Talk:Master of the Void

Latest comment: 17 years ago by Ellol

The following talk may be helpful for ideas of further edits in the article. May be not, too. Any way, you are free to use it or not.

<Person> hmm. would really need to read it rather than the synopsis, but it seems like they started by establishing a community at sorta current-earth non-technological levels (say, an african hunter-gatherer tribe)
<Person> their society is being attacked by a technology; say, forest clearance for wood (happens often enough)
<Person> and their community leaders are unwilling to allow the changes to their society that would allow them to combat the invaders
<Guy> as for now you are right
<Person> although your article doesn't really cover enough of their motivation for the refusal, I am guessing they are hidebound "that is the way we have always done it" authority figures
<Person> which again, is pretty conventional for hunter-gather communities
<Person> an outsider who has been exposed to a more technical and weapons-orientated society, organizes some of the villages against the authority's wishes to obtain or build more advanced weaponry to combat the invaders
<Person> however, this places the outsider into a position of authority, and given his military background, this amounts to a military-dictatorship style of government
<Person> then, he is absent from the scene for some time, and returns to find someone else occupying his place
<Person> Power is more attactive to him now than obtaining his original goal, so he has the new leader killed so he can take his place
<Person> the kingmaker who put him in power originally now sees what he has done, and realises he has saved the people, but destroyed the society he used to know
<Person> all of this would work equally well if it were set in a african tribe, fighting land developers
<Person> the scifi is just decoration :)
<Guy> you are only a bit mistaken.
<Person> *nods* I have not read the book
<Guy> i'll explain now
<Guy> First, that outsider (Smartest) wasn't a direct ruler.
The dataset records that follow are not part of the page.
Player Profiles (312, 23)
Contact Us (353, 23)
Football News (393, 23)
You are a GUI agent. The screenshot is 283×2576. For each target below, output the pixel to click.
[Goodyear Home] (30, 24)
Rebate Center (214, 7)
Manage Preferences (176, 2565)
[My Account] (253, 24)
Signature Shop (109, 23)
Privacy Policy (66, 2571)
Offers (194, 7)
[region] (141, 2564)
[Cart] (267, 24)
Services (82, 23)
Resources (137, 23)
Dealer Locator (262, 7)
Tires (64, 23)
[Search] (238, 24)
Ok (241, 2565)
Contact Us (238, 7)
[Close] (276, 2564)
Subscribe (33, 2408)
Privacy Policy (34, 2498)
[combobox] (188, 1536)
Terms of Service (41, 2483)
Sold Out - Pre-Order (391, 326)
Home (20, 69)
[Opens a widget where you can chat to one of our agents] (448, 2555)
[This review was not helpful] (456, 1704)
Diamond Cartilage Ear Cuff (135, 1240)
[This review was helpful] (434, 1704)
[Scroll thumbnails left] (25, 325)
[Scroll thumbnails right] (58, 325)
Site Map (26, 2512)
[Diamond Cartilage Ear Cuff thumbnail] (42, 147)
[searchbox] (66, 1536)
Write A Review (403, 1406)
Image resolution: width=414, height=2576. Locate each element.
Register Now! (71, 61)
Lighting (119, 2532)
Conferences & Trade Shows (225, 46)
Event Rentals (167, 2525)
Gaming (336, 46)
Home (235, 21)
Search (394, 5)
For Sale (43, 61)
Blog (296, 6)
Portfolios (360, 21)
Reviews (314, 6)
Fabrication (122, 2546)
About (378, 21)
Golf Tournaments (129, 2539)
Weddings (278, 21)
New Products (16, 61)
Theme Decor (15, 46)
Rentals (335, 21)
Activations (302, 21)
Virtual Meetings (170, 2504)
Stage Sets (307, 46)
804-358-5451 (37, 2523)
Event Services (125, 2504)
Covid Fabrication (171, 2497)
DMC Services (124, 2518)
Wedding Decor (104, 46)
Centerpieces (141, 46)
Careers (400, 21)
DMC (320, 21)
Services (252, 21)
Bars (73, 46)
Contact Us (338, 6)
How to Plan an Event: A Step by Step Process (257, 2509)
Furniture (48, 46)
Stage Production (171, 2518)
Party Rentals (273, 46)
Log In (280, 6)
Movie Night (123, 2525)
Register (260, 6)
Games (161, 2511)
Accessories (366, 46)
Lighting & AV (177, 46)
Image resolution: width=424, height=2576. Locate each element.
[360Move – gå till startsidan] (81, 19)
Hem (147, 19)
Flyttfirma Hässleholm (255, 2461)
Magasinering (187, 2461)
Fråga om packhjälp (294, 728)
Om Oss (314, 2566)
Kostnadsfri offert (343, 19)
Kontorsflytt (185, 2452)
He was a kingmaker. The guy who directly ruled the process was a local citizen Leon.
<Guy> And this outdider strikes the wall in the end.
<Guy> Killing for power case happened with Leon -- who's previous life was just hunting/etc.
<Person> *nod*
<Guy> Now, about this could happen in an African tribe.
<Guy> This did happen. But not in an african tribe. The point is, that for industrialization you have to pay -- either with time, either with money, either with lives. As you have no time and money, you pay with lives/blood. And military dictatorship is the only way in such situation. Any way you try it -- you'll come to something which people from outside would call military dictatorship.
<Guy> My point is that it partially explains what happened in first half of 20th century, e.g. in the Soviet Union.
<Guy> I'm wrong?
<Person> I wouldn't know about the sovet union, but am willing to believe it
<Guy> in fact it's too complex, it's only an idea not truth
<Guy> but in fact, that "transition", just resembles in details early Soviet union: successes in industrial building paid with blood; leader able to hold the whole nation and people agree to work HARD because they trust him. And then -- psychology of "spiders in a jar eating each other": remains only one.
<Guy> i mean leaders: here remained only Leon. In soviet union, as well, old known revolutioners were jailed/killed.
<Guy> This point isn't stated in the book in open form, but... may be, it just was my perception of it.